If this all could be ignored, then the joke is on Bachmann. But it can’t. Bachmann’s co-signers include three members on the Select Committee on Intelligence and two on the Judiciary Committee.

In government, such a request for the kind of information the letters demand — Joe McCarthy would be proud — will require each agency to track the strange claims and interview personnel. It will distract from a focus on the nation’s security. But that’s the point. It is the search that matters.

And in one instance, there is no need to search very hard. The letter to the State Department specifically names Huma Abedin, deputy chief of staff for Secretary Hillary Clinton. Her ties to Clinton appear, according to the race-baiting Center for Security Policy that Bachmann cites, to have influenced the State Department to take “actions recently that have been enormously favorable to the Muslim Brotherhood and its interests.” These actions, one can suspect, consist of allowing the newly democratic Egyptians to elect the Muslim Brotherhood into power.

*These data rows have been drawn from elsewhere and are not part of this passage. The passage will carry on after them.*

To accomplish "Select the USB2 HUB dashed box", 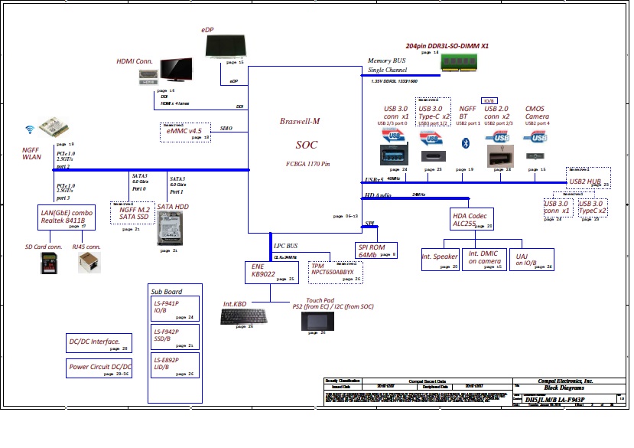I will 588,178.

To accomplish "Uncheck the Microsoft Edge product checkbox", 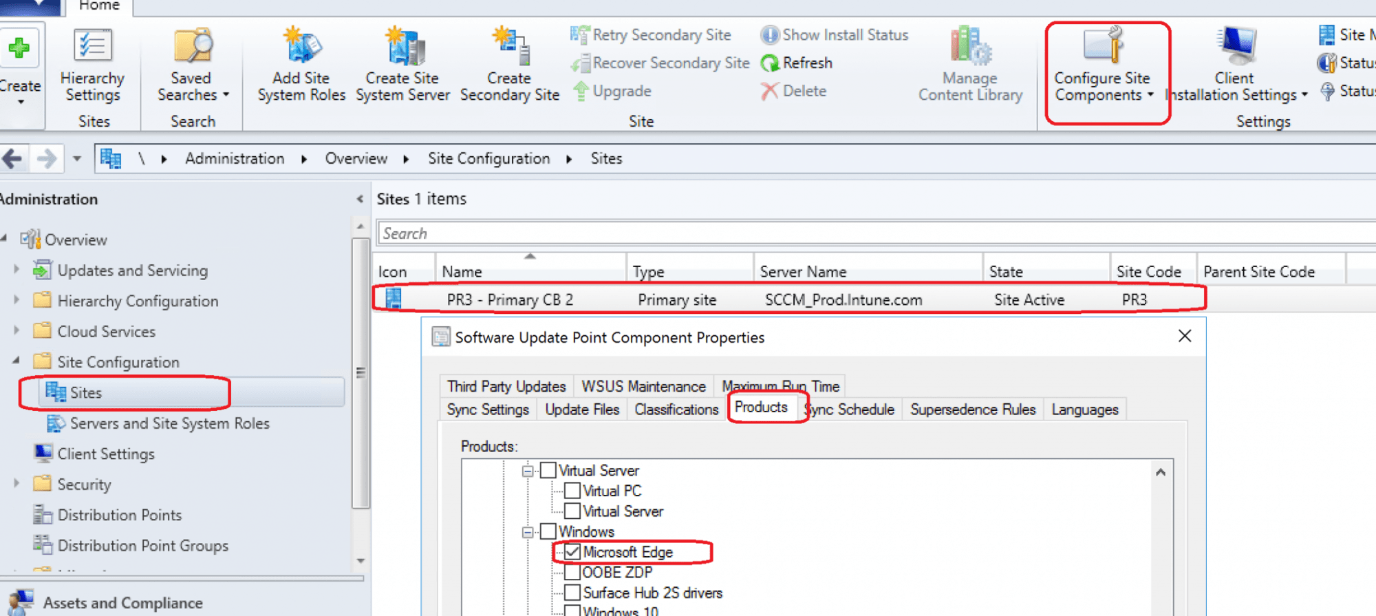I will 572,552.
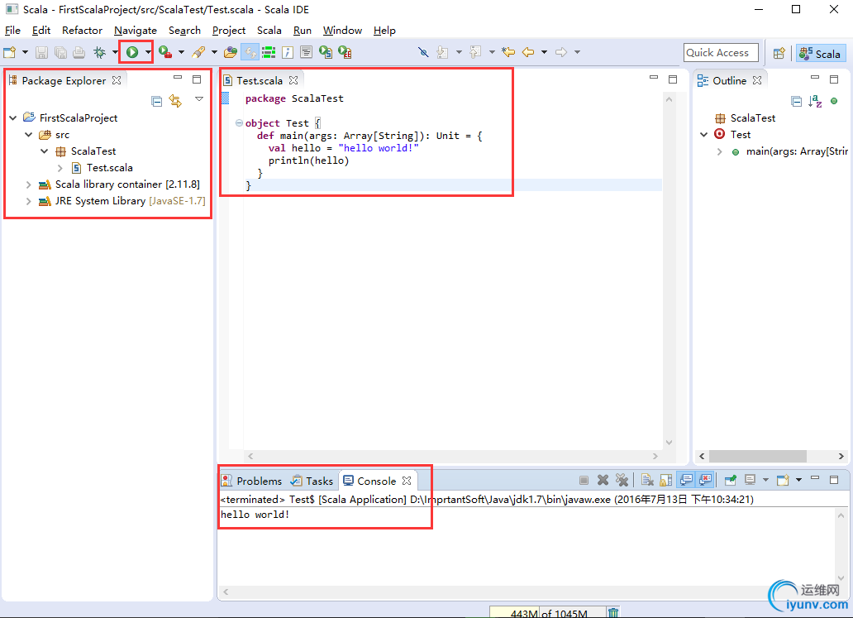Click the Outline horizontal scrollbar
853x618 pixels.
[757, 456]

But what is most nefarious about the attacks is the notion that Abedin has been groomed by some Muslim master to move with the top tiers of the political establishment. Her marriage and pregnancy with Anthony Weiner, the former congressman and a Jewish-American, is merely a front that gives her access to promote the Islamic cause. The utterly perverse statement treats the talented Abedin as an escort in the name of jihad. The fact that the attacks focus on her access to power being made easier through her marriage to Weiner also caters to anti-Semitic stereotypes (shared by both Christian and Islamic radicals) that Jews run America.

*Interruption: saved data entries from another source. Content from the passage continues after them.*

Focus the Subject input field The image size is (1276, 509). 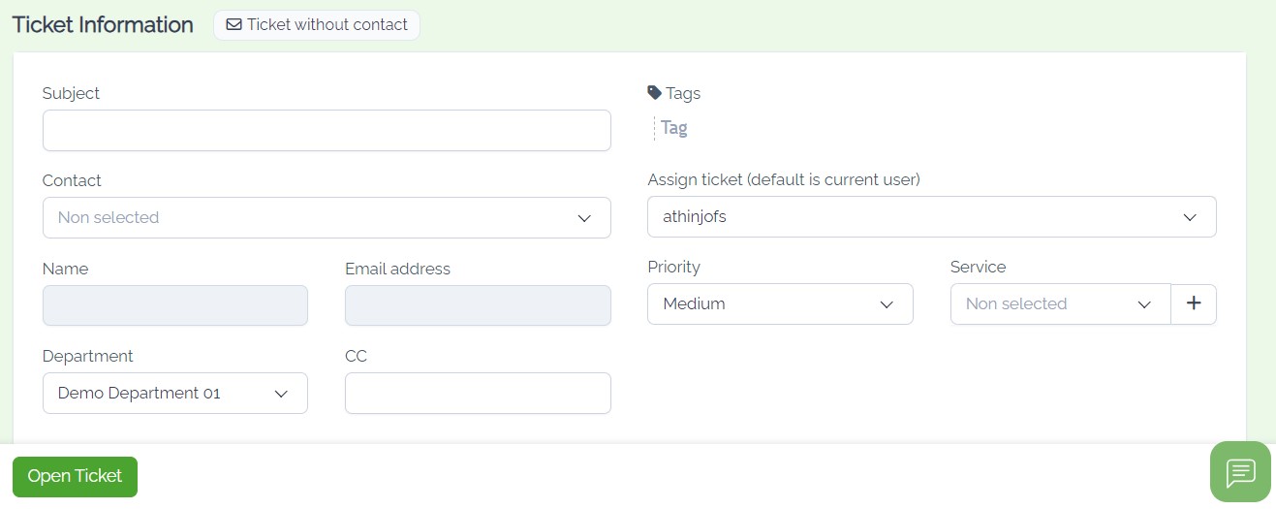(327, 130)
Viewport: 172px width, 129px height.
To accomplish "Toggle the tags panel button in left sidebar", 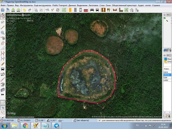I will pyautogui.click(x=3, y=108).
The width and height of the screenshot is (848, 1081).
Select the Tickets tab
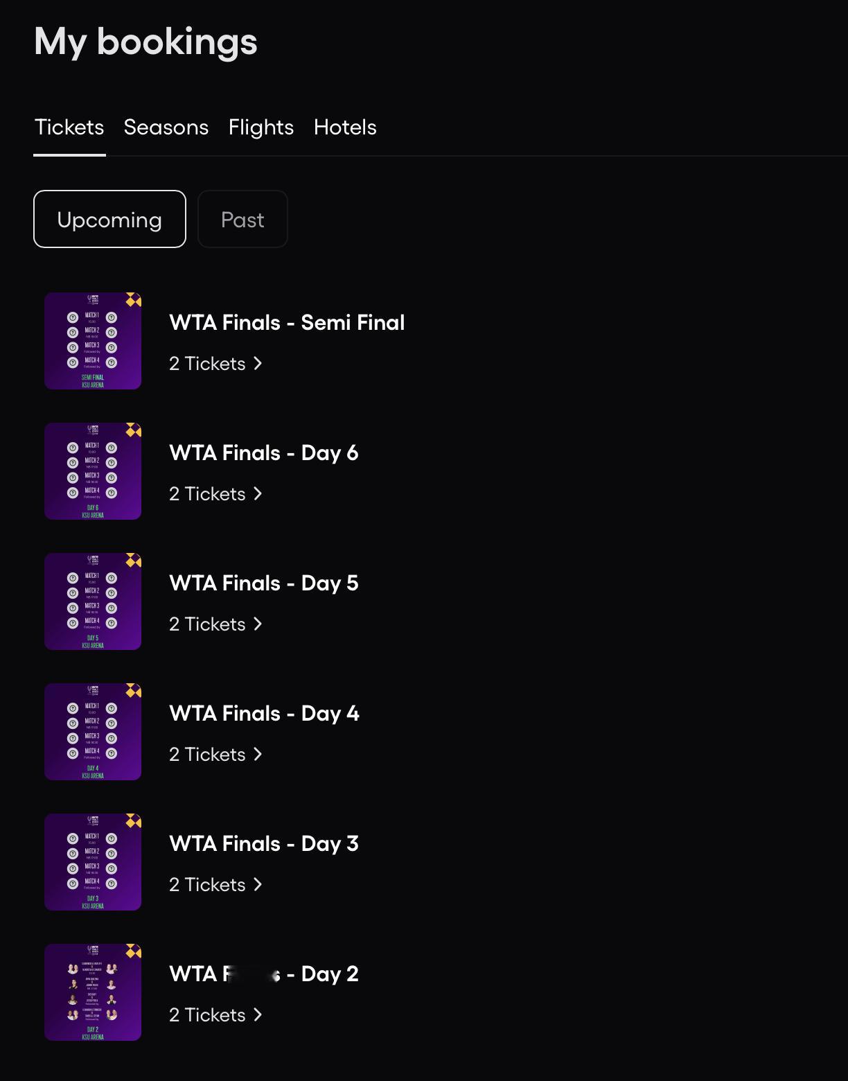tap(69, 128)
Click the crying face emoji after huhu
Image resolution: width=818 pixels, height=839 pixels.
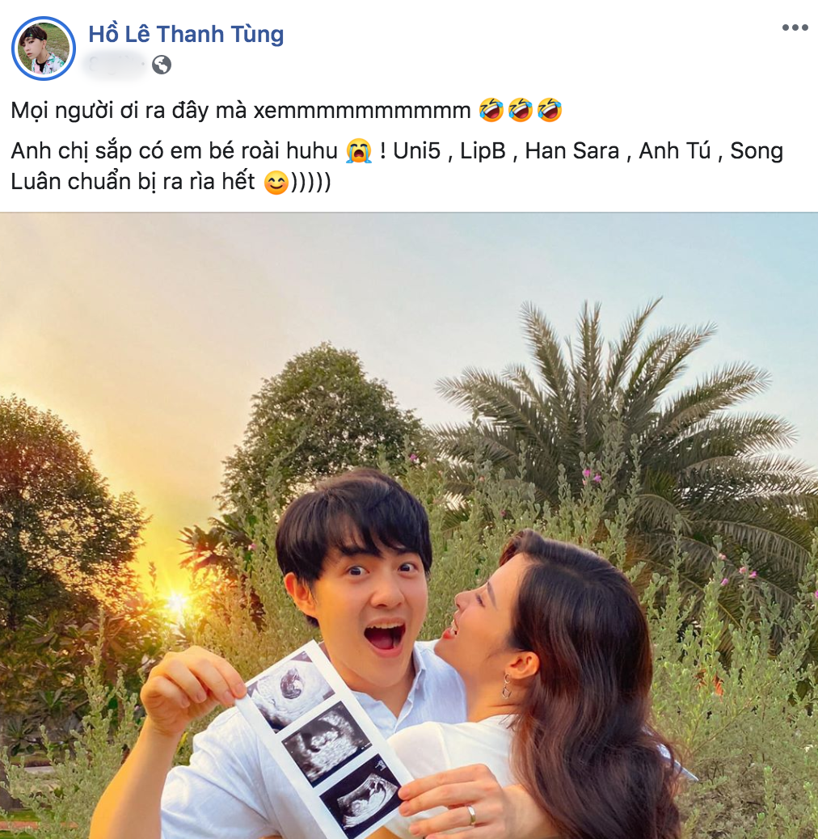(358, 151)
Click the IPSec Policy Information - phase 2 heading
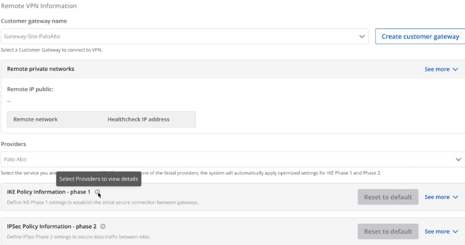Viewport: 465px width, 245px height. tap(52, 226)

These new tactics go beyond Islam as a religion. They are intended to make Muslims or Arabs in government who are often far less senior than Abedin, or those in policy positions who seek a better relationship with the Islamic world, feel like outsiders. It will most surely affect the desire of those who can contribute language and cultural skills to ever work in government.

I am of Arab Christian descent. I worked for over a decade in national security as a political appointee in state and federal government, married a Jewish lawyer, and have three children. I am either exceptionally lucky or a Manchurian Mom. True, given our times, the professional and personal can often merge; with so many family members born in Lebanon, my security clearance reviews were onerous. But it seemed a small nuisance for the benefit of serving the nation.

Like so many in government now, my narrative seems typically American. And, I suspect, that is exactly the problem.